1. oconnor family pedigree for cystic fibrosis:

1. make some adjustments to your pedigree by shading those that are most certainly heterozygous for cystic fibrosis.
2. provide evidence from your pedigree that this a recessive trait.
3. provide evidence from your pedigree that this is an autosomal (and not x - linked) trait:

Explanation:

Step1: Define pedigree symbols

Standard symbols: Square = male, Circle = female, Filled = affected, Half-filled = carrier, Horizontal line = marriage, Vertical line = parent-child.
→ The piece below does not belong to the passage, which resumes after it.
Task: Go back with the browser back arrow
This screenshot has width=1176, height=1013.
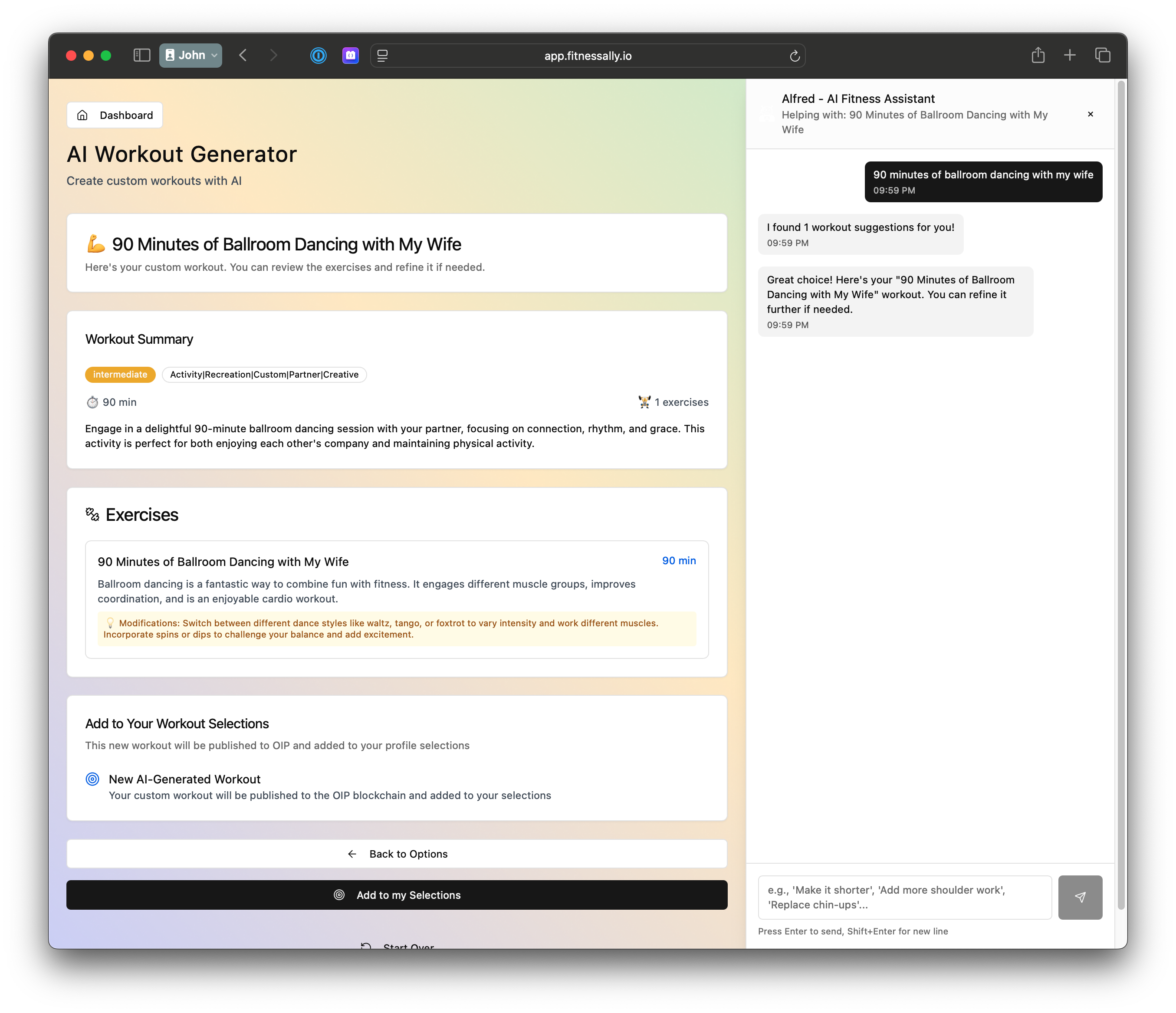Action: 243,55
Step2: Map first generation (F1)

Mr. O'Connor (□) and Mrs. O'Connor (○): Both are carriers (since they have an affected child and a carrier child, so genotypes $Cc$ each).

Step3: Map second generation (F2)

• Eldest son Michael (■, affected, genotype $cc$)
• Daughter Aileen (○ half-filled, carrier, genotype $Cc$)
• Youngest son (□, non-carrier, genotype $CC$)
• Aileen's spouse (□ half-filled, carrier, genotype $Cc$: required to have an affected child with Aileen)
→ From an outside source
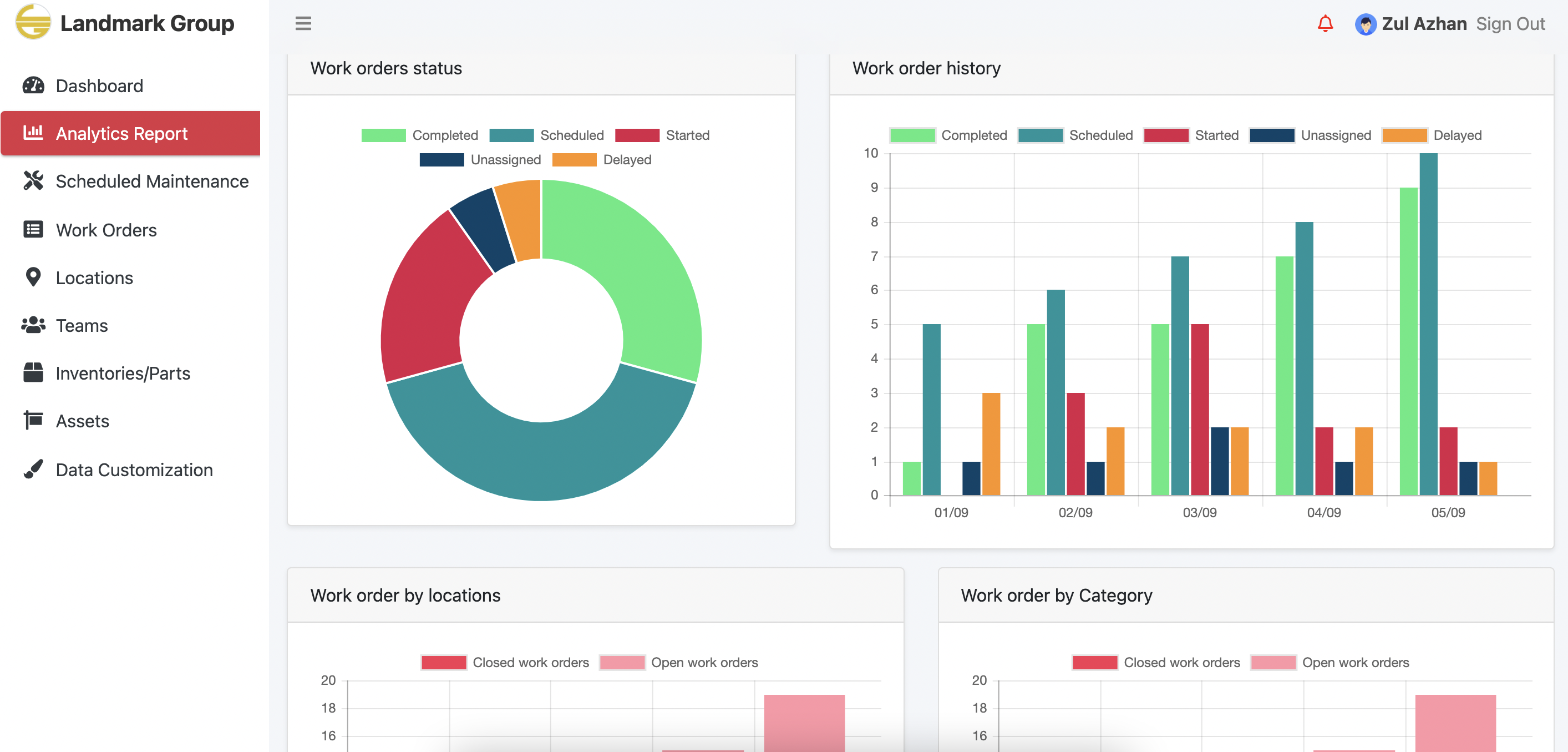The height and width of the screenshot is (752, 1568).
Task: Click the Work Orders list icon
Action: click(x=33, y=230)
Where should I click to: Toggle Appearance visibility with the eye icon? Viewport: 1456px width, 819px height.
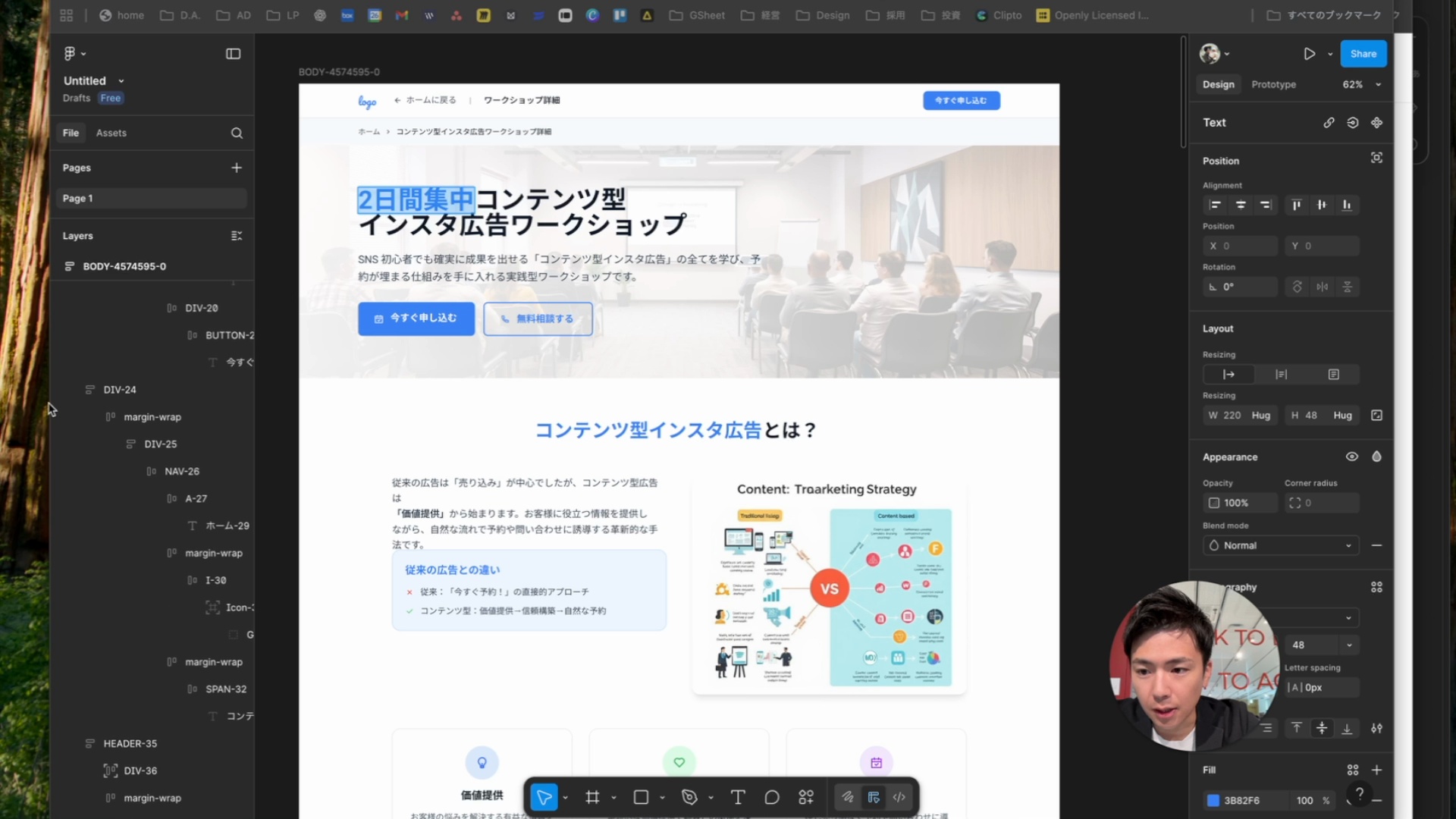click(x=1352, y=457)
Step4: Map third generation (F3)

• Aileen's affected daughter (●, $cc$)
• Aileen's unaffected daughter (○, either $CC$ or $Cc$)
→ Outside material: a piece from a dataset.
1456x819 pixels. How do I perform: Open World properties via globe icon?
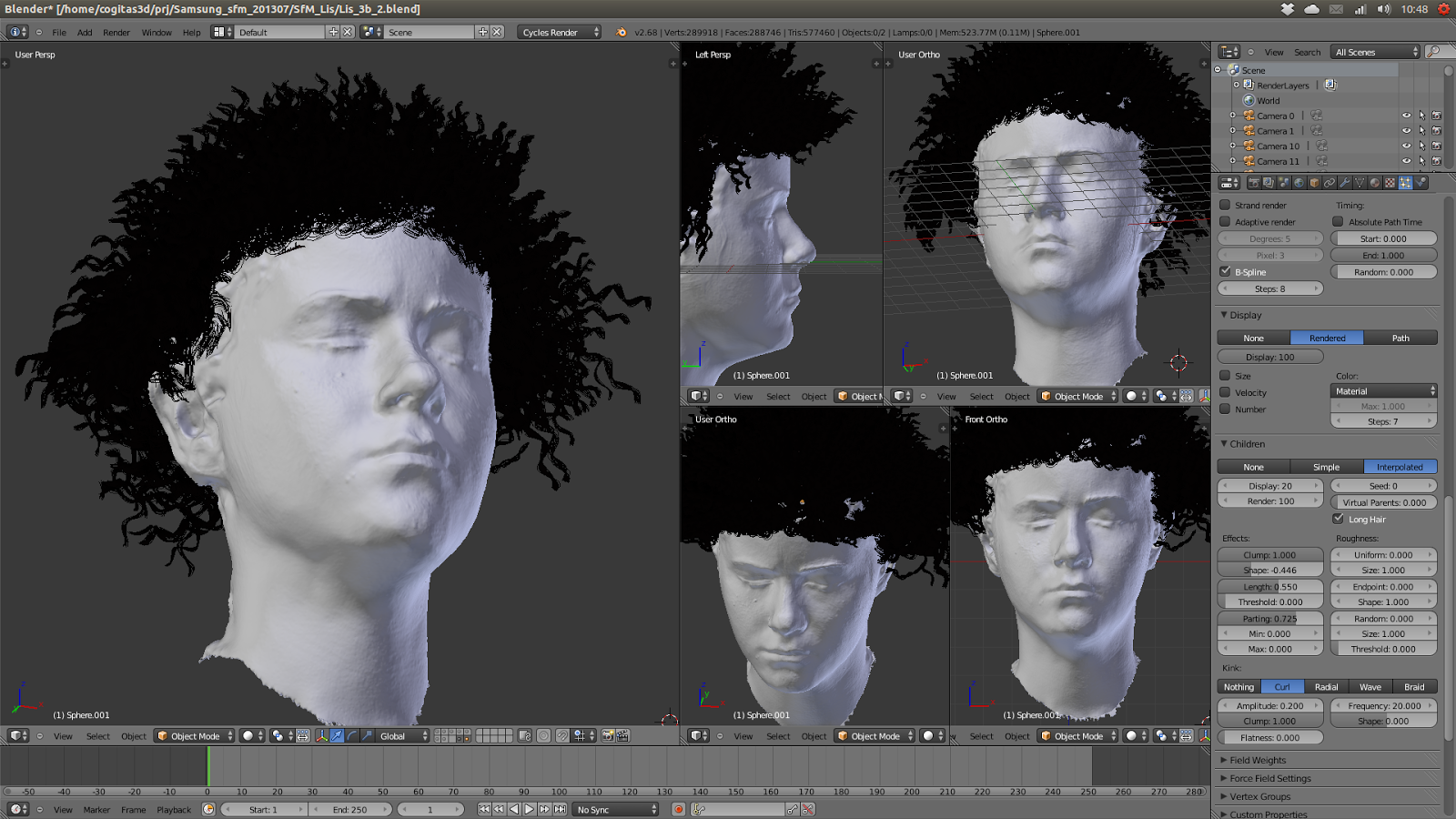tap(1299, 183)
Step5: Shade confirmed heterozygotes

Half-fill Mr. O'Connor, Mrs. O'Connor, Aileen, and Aileen's spouse (all confirmed $Cc$).

Step6: Justify recessive trait

Affected child has unaffected parents.

Step7: Justify autosomal trait

Affected female has unaffected father.

Answer:

Pedigree Structure (Text-Based):

          □ (Cc)  ○ (Cc)
            Mr. O'Connor  Mrs. O'Connor
                |   |   |
        ■ (cc)  ○(Cc)  □(CC)
       Michael  Aileen  Youngest Son
                     |
            □(Cc)  ○(Cc)
             Aileen's Spouse
                |       |
            ●(cc)      ○(CC/Cc)
        Affected Daughter  Unaffected Daughter

Confirmed Heterozygotes Shaded (Half-Filled):

Mr. O'Connor, Mrs. O'Connor, Aileen, Aileen's spouse

Evidence for Recessive Trait:

Aileen and her spouse (unaffected, carriers) have an affected daughter. Recessive traits only appear when an individual inherits two defective alleles, which matches this pattern of unaffected parents producing an affected child.

Evidence for Autosomal Trait:

The affected daughter has an unaffected father. For an X-linked recessive trait, an affected female would require an affected father (who would pass the defective X chromosome), which is not the case here, proving it is autosomal.